Les sondages avaient récemment anticipé la baisse de popularité de Dilma Rousseff, mais ils n’avaient pas prévu la percée du Parti Vert. Marina Silva, candidate à la présidence, a obtenu dimanche 3 octobre 2010 près de 20% des voix. Les Brésiliens retourneront donc aux urnes le 31 octobre prochain pour déterminer qui, de José Serra ou de Dilma Rousseff, est appelé à remplacer le président Lula. La dauphine de l’actuel chef de l’Etat part favorite.

Elle espérait passer dès le premier tour. Dilma Rousseff va devoir continuer la campagne, si elle veut succéder à Lula et devenir la première présidente du Brésil. L’actuel chef de l’Etat quitte la magistrature suprême auréolé d’une côte de popularité record : 80% des Brésiliens le soutiennent toujours.

La vague de sympathie qui le porte depuis son arrivée au pouvoir n’a pas bénéficié autant qu’il l’aurait souhaité à sa dauphine, Dilma Rousseff. Sur son nom, l’ancienne rebelle marxiste qui a lutté contre la dictature, n’a réussi à mobiliser que 46,9% des électeurs. Certes, elle est en tête, mais sans la confortable majorité que tout le monde lui prédisait. « Nous sommes des guerriers, nous sommes habitués aux défis », a commenté Dilma Rousseff dimanche soir devant les résultats du premier tour.

Rousseff et Serra au second tour

Dilma Rousseff a payé pour son parti, le Parti des Travailleurs. En pleine campagne, une affaire de corruption, visant l'une de ses anciennes collaboratrices, a été révélée. La candidate a également manqué de clarté, sur certains sujets de société, notamment sur la question de l’avortement, un sujet tabou au Brésil.

Les milieux chrétiens ont ainsi lancé une rumeur selon laquelle elle était favorable à un référendum sur le sujet. Et puis, Dilma Rousseff manque de charisme, surtout au regard de son mentor Luiz Ignacio Da Silva. Une campagne un peu trop lisse l’a finalement desservie.
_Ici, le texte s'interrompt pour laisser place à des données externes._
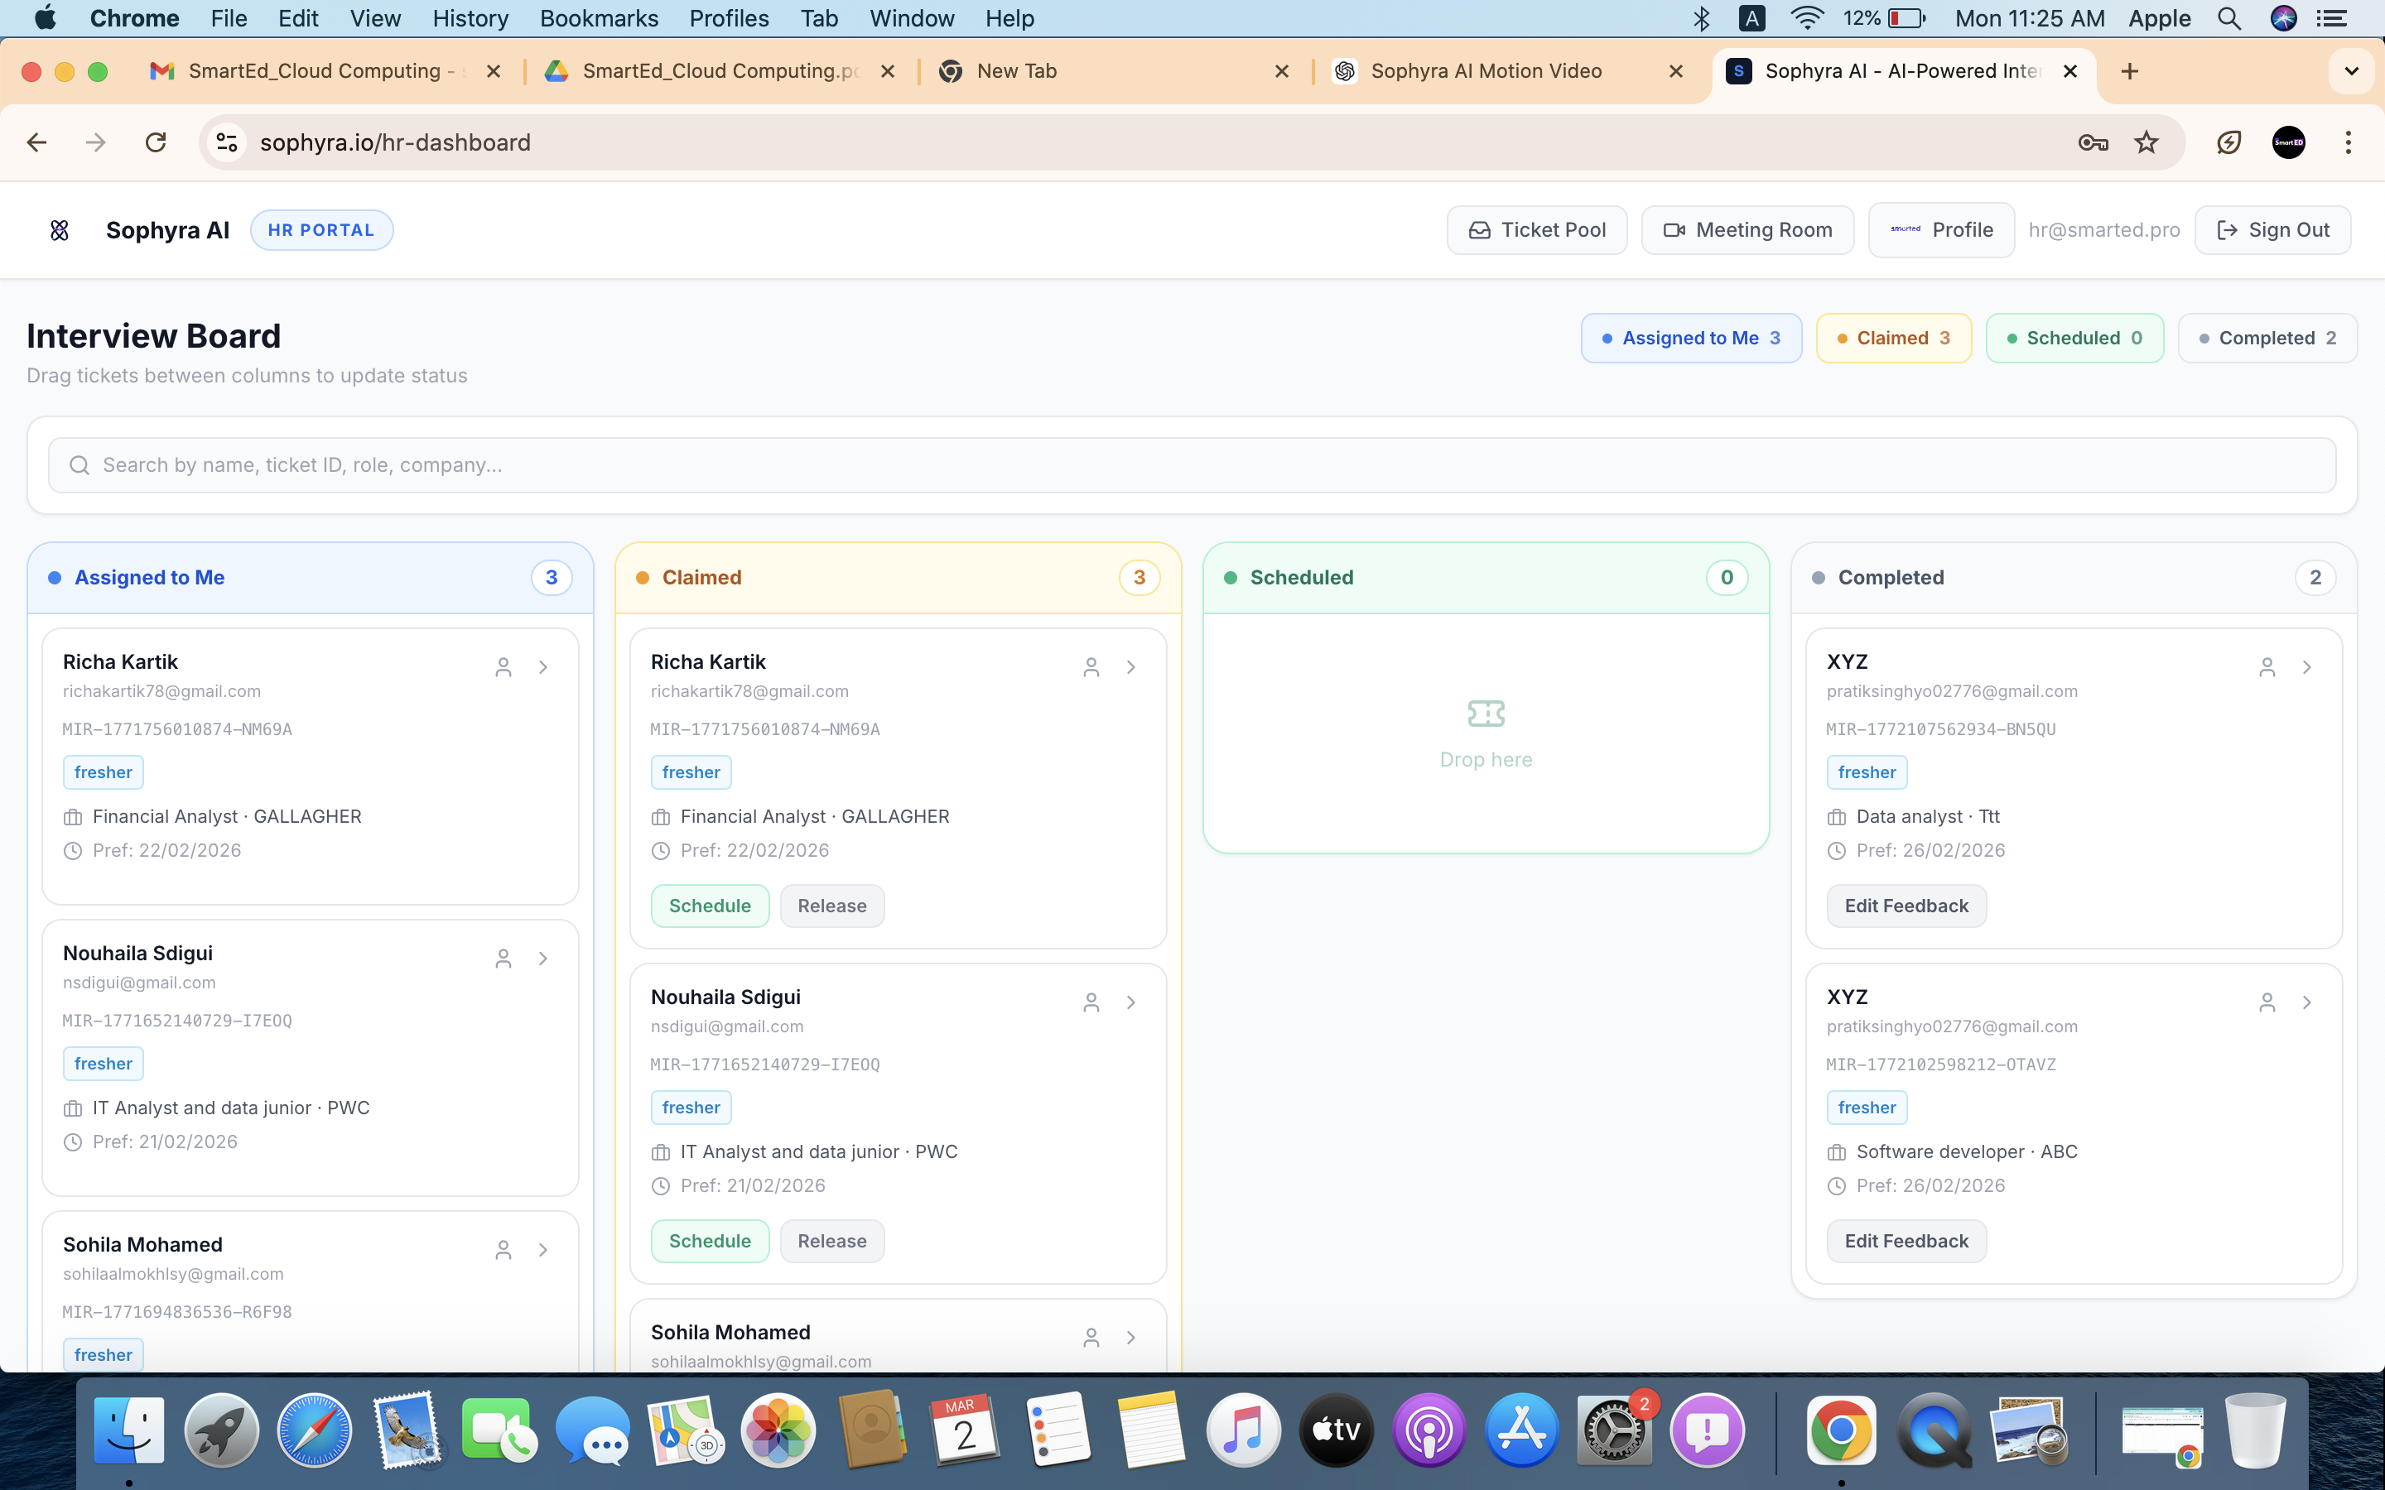Open the Ticket Pool

(x=1536, y=230)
Quant à José Serra, le candidat social démocrate, il a recueilli 32% des suffrages. La campagne d’entre deux tours sera donc marquée par un jeu d’alliances. Sur le fond, il sera question de la réforme fiscale, de la réforme des institutions et de la modernisation des infrastructures.

Dilma Rousseff a promis de s’attaquer à de grands chantiers si elle est élue tout en prônant la continuité. Dans ce cadre, la candidate du parti des Travailleurs devrait être une fois de plus épaulée par Lula, et comme le climat électoral actuel favorise les sortants, Dilma Rousseff part très bien placée pour le sprint final. Toutefois, la prolongation de la campagne présente des risques, d’autant que le Parti des Travailleurs gouverne actuellement avec une coalition qui ne compte pas moins de dix partis.

Les verts s’imposent dans le paysage politique

Le score de Marina Silva, la candidate des verts, a été la vraie surprise du scrutin. Elle a capté près de 20% des suffrages. Autant dire que ses partisans vont être ceux qu’il faut courtiser en vue du second tour.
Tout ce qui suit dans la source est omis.